The government had warned politicians to refrain from engaging in witchcraft, and a deputy minister told parliament that reports linking politicians with the killings of people with albinism could be true as it increases during the election period. A ban on witch doctors was imposed in January 2015, as some of them condone the killings due to superstitious beliefs that the victims' bodies "possess powers that bring luck and prosperity".

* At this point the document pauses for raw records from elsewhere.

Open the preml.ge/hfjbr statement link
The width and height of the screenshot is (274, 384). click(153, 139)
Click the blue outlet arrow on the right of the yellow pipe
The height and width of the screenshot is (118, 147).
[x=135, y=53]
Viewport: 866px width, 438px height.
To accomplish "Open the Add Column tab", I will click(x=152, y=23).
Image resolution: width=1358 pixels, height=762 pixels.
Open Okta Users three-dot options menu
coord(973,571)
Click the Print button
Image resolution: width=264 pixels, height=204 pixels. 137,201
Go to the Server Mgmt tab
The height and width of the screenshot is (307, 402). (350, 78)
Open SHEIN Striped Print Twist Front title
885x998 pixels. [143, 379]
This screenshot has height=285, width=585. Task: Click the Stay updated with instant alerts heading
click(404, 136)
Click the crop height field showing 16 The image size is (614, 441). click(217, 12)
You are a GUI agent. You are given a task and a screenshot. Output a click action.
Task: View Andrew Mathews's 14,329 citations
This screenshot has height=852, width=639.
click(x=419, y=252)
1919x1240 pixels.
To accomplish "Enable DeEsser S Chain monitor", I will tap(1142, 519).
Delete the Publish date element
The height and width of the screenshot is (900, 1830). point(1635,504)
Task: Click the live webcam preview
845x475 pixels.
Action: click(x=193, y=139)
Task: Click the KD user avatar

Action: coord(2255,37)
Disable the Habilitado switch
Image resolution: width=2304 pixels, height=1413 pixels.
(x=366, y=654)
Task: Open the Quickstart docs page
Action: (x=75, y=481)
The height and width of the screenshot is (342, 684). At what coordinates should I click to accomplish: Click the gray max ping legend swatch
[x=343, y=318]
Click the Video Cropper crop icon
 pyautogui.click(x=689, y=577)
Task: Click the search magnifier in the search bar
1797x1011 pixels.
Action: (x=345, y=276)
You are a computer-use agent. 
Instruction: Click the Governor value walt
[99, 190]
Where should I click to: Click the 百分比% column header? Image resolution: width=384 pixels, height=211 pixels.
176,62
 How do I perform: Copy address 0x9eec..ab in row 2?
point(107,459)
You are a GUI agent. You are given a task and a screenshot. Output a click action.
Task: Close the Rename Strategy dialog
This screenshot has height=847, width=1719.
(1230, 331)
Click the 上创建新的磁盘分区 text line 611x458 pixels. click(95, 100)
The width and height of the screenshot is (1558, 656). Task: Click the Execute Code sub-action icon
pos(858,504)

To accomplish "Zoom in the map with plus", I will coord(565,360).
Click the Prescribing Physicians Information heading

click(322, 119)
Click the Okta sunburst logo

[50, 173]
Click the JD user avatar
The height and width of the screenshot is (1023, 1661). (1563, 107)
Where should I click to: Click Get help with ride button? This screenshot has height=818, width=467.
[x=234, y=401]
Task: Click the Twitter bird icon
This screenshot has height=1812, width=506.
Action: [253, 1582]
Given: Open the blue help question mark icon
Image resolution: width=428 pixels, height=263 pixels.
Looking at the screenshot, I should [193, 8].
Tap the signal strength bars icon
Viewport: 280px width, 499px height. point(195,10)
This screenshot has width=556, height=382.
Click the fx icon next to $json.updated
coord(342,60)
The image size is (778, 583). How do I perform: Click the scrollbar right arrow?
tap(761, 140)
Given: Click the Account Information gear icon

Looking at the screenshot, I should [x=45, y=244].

On 29 October, CCM's Magufuli was declared the winner of the presidential election ahead of Chadema's Lowassa, who has yet to concede amid a dispute. In the National Assembly election, the CCM maintained its supermajority in parliament, but key figures in the previous cabinet suffered defeats in their constituencies. Chadema securing its largest-yet number of seats.
2015 Tanzanian general election Intro articles: 16
Tanzania is a unitary, democratic, secular and de jure socialist state. Unlike most of its neighbours, Tanzania–mainland has enjoyed relative political stability since attaining independence in 1961. This is part of the legacy of its first president, Julius Nyerere, who led the one-party state for 24 years until his resignation in 1985. Since then, a two-term presidential limit has been in place. As per the directive of the Bretton Woods Institutions, political and economic reforms were implemented in the 1990s.
All eligible voters were registered using the Biometric Voters' Register (BVR) kits. In June 2015, the National Bureau of Statistics (NBS) estimated that there were 24,252,927 eligible voters based on the adjusted national population census. By 2 August, NEC succeeded in registering 24,001,134 voters, although the final number was 23,254,485. The Tanzanian diaspora were not allowed to vote in this election.
At the Woodrow Wilson International Center for Scholars in Washington, D. C., President Kikwete said that he is looking forward to his retirement and described the presidency as being both "stressful and thankless." When asked as to why some African leaders cling to power, Kikwete replied that every country is different and suggested the interviewer "invite these leaders and talk to them". In May 2015, Kikwete denied reports that his government planned to extend his term beyond his constitutional mandate and assured the nation that he was "leaving in October".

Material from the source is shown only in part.